Immerhin konnte die AKN ein wichtiges Mandat gewinnen und bis heute behaupten: Sie vertritt die anderen deutschen Verbände auf internationaler Ebene in dem 1989 gegründeten und in Amsterdam ansässigen Bündnis „Seas At Risk“ (SAR), dem Umweltorganisationen aus allen Nordseeanliegerstaaten angehören. Und weil sich auch das politische Europa in den elf Jahren „seit Zimmermann“ weiterentwickelt hat, genießen die SAR-Experten heute bei allen INK-Vorbereitungssitzungen Beobachterstatus – ebenso wie alle wichtigen Industrie- und andere Lobbyverbände.

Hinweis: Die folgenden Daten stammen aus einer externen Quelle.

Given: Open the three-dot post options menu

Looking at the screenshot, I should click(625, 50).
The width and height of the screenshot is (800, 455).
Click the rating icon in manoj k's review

Das bedeutet zwar, dass die Umweltschutzseite heute kontinuierlich eingebunden ist in die Auseinandersetzungen der Nordseeanrainer-Regierungen. Am grundlegenden Problem aber hat das nichts geändert: Nach wie vor ist es nicht Aufgabe der INKn, die Nordsee zu schützen, sondern nur, die Nutzung des Meeres in vielfältiger Form neu zu organisieren. Und das auch noch unverbindlich: Denn der INK-Apparat fasst keine völkerrechtlich verbindlichen Beschlüsse, die einklagbar wären. Vielmehr handelt es sich immer nur um politische Willensbekundungen der Minister, die im jeweils eigenen Kabinett erst durchgepaukt werden müssen – oder auch nicht. Was dabei nicht durchsetzbar ist, unterbleibt einfach und wird bei der nächsten INK erneut verhandelt. Oder vertagt – wie schon gesagt, das „Nordsee-Memorandum“ der Umweltschützer ist leider unvermindert aktuell…

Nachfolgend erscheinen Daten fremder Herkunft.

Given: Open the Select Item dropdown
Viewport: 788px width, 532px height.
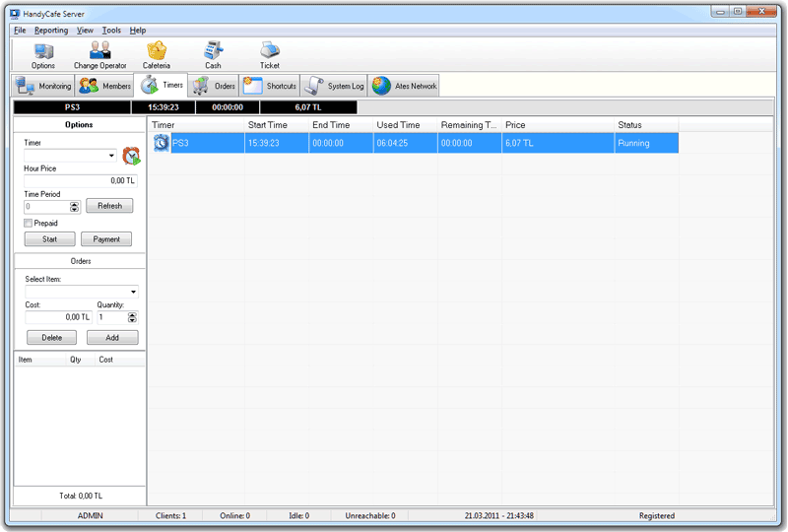Looking at the screenshot, I should pyautogui.click(x=133, y=293).
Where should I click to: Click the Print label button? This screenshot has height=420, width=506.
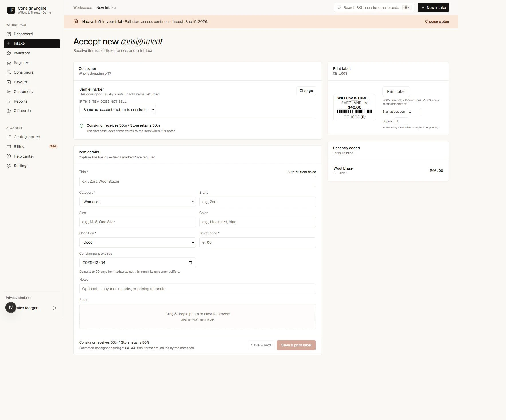tap(396, 92)
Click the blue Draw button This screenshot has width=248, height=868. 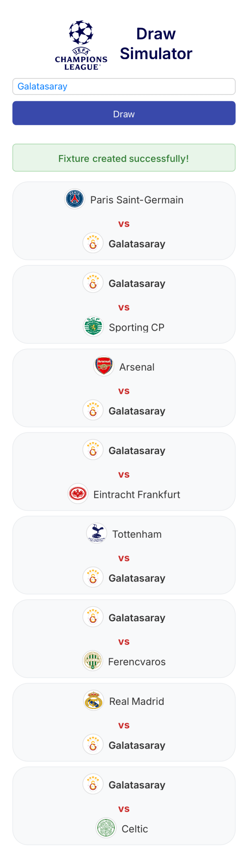(x=124, y=113)
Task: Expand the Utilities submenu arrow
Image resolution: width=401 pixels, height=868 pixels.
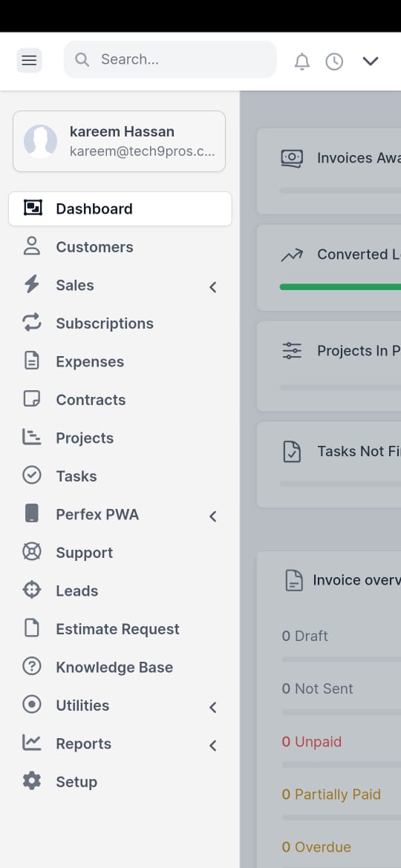Action: pos(212,707)
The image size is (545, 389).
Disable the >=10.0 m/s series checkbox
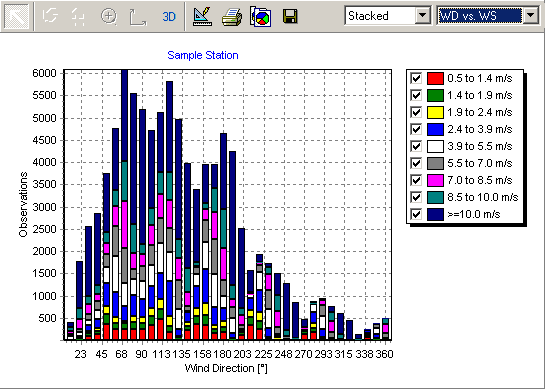coord(416,214)
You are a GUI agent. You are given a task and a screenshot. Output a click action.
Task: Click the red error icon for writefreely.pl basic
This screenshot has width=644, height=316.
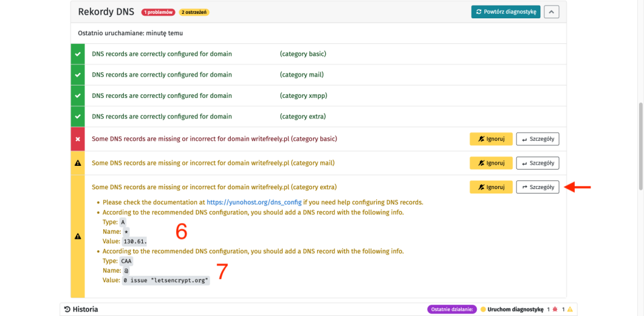(77, 138)
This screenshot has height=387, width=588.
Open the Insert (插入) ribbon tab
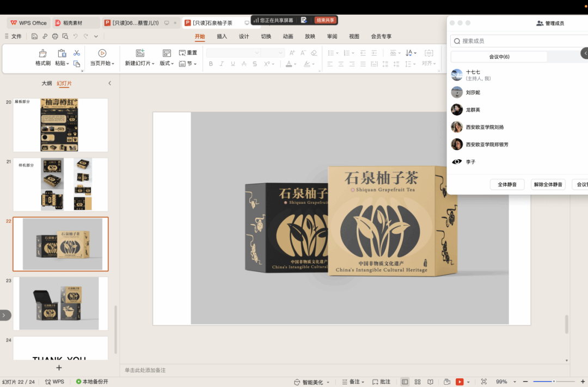coord(222,37)
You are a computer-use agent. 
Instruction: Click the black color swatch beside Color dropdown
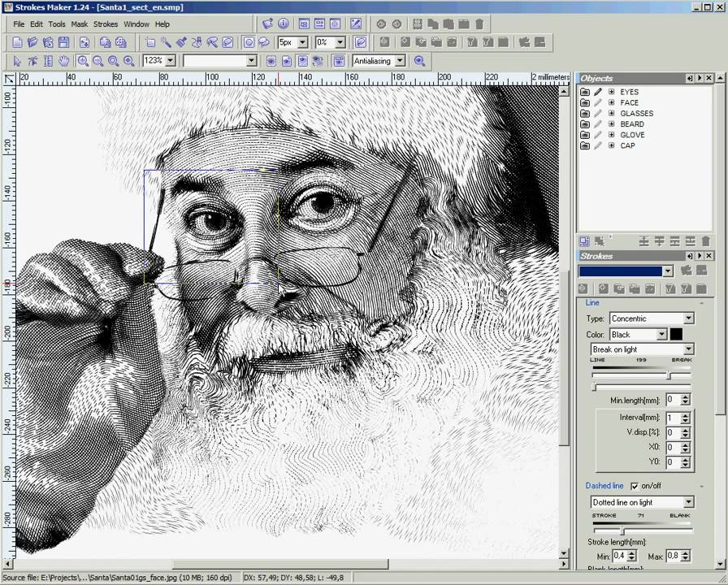(x=678, y=334)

Teil 2 – „Schnecke mit Rückwärtsgang“
Bremen. (um Vorspann gekürzt)
Eine „Schnecke mit Rückwärtsgang“ sei der ministerielle Nordsee-Schutz, polemisierte das in Bremen ansässige Umweltschützer-Bündnis „Aktionskonferenz Nordsee“ (AKN) schon vor Jahresfrist. Über die internationale Föderation „Seas At Risk“ (SAR) als Beobachter eingebunden in die INK-Vorbereitung, wusste die AKN bereits damals zu prophezeien, dass von Esbjerg keine wirklichen Fortschritte zu erwarten sein würden.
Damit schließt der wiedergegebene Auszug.